Proposal for fixing IPC key assignment

From: Tom Lane <tgl(at)sss(dot)pgh(dot)pa(dot)us>
To: pgsql-hackers(at)postgreSQL(dot)org
Subject: Proposal for fixing IPC key assignment
Date: 2000-11-26 02:55:18
Message-ID: 27865.975207318@sss.pgh.pa.us
Views: Raw Message | Whole Thread | Download mbox | Resend email
Thread:
Lists: pgsql-hackers

I looked over the last discussion of selecting IPC keys for shared memory
and semaphores (pghackers thread "shmem_seq may be a bad idea" starting
4/30/00). There were some good ideas there, but the discussion still
assumed that there would be only one postmaster running on a given port
number on a system, so that the port number is an adequate unique
identifier to generate IPC keys from. That assumption has been broken
by the UUNET "virtual hosting" patch; furthermore, Joel Burton's recent
tale of woe reminds us that the interlock that keeps two postmasters from
starting on the same port number is not bulletproof anyway. So, here is
a new proposal that still works when multiple postmasters share a port
number.

It's nice to generate IPC keys that use the port number as high-order
digits, since in typical cases that makes it much easier to tell which IPC
objects belong to which postmaster. (I still dislike ftok-generated keys
for the same reasons I enumerated before: they don't guarantee uniqueness,
so they don't actually simplify life at all; and they do make it hard to
tell which IPC object is which.)

What we must be able to do is cope with collisions in selected key
numbers. The collision may be against a key number belonging to another
application, or one belonging to another still-active postmaster, or one
belonging to a dead postmaster, or one belonging to a previous reset cycle
of the current postmaster. We want to detect the latter two cases and
attempt to free the no-longer-used IPC object, without risking breaking
things in the first two cases. If we cannot free the IPC object then we
must move on to a new key number and try again.
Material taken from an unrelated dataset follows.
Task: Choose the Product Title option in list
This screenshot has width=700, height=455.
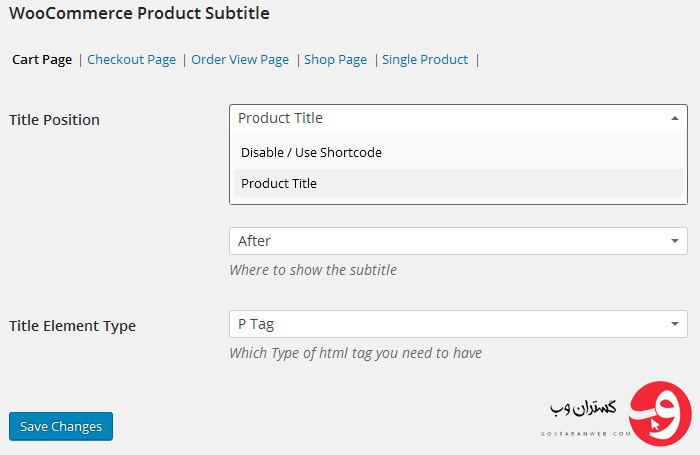Action: 458,183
To identify shmem segments reliably, I propose we adopt a convention that
the first word of every Postgres shmem segment contain a magic number
(some constant we select at random) and the second word contain the PID
of the creating postmaster or standalone backend. The magic number will
help guard against misidentifying segments belonging to other applications.
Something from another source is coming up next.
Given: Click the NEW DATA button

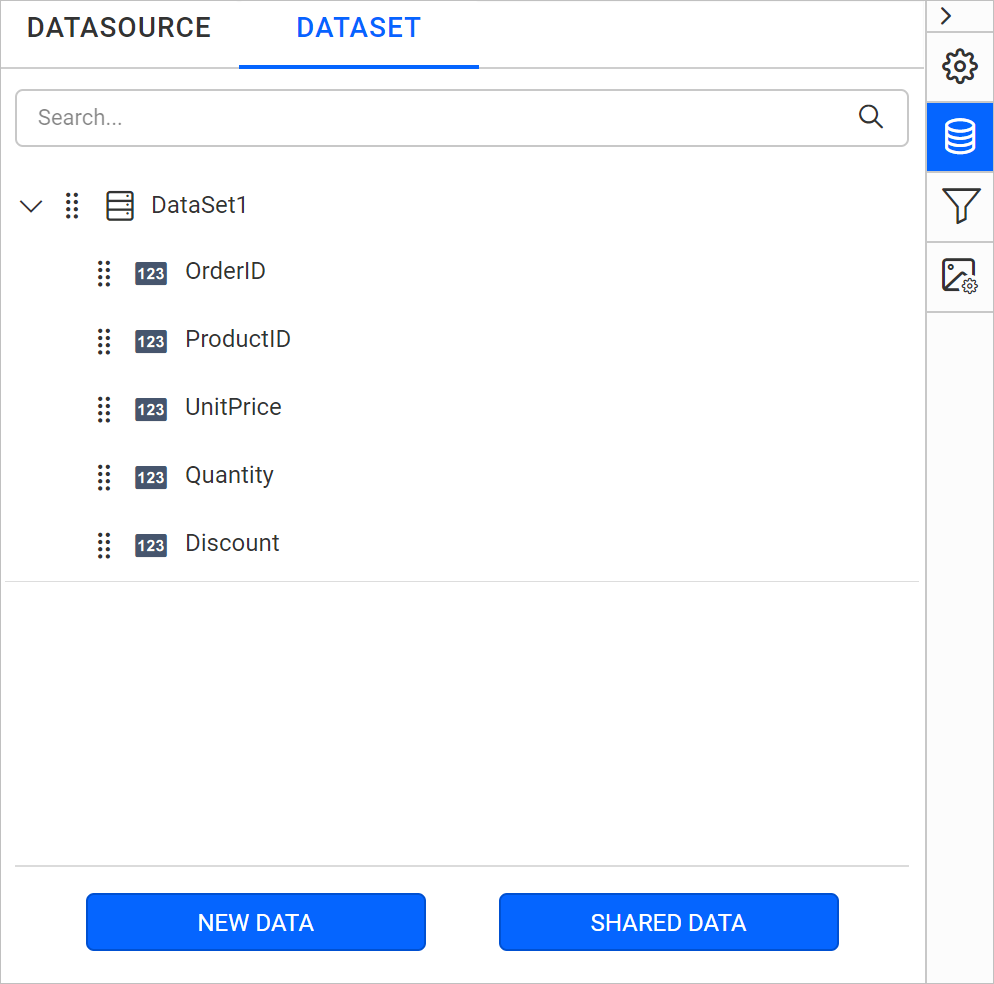Looking at the screenshot, I should click(x=255, y=922).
Pseudocode for allocating a new shmem segment is as follows:

// Do this during startup or at the beginning of postmaster reset:
NextShmemSegID := port# * 1000;

// Do this to allocate each shared memory segment:
for (NextShmemSegID++ ; ; NextShmemSegID++)
{
Attempt to create shmem seg with ID NextShmemSegID, desired size,
and flags IPC_EXCL;
if (successful)
break;
if (error is not due to key collision)
fail;
Attempt to attach to shmem seg with ID NextShmemSegID;
if (unsuccessful)
continue; // segment is some other app's
if (first word is not correct magic number)
detach and continue; // segment is some other app's
if (second word is PID of some existing process other than me)
detach and continue; // segment is some other postmaster's
// segment appears to be from a dead postmaster or my previous cycle,
// so try to get rid of it
detach from segment;
try to delete segment;
if (unsuccessful)
continue; // segment does not belong to Postgres user
Attempt to create shmem seg with ID NextShmemSegID, desired size,
and flags IPC_EXCL;
if (successful)
break;
// Can only get here if some other process just grabbed the same
// shmem key. Let him have that one, loop around to try another.
}
// NextShmemSegID is ID of successfully created segment;
// attach to it and set the PID and magic-number words, IN THAT ORDER.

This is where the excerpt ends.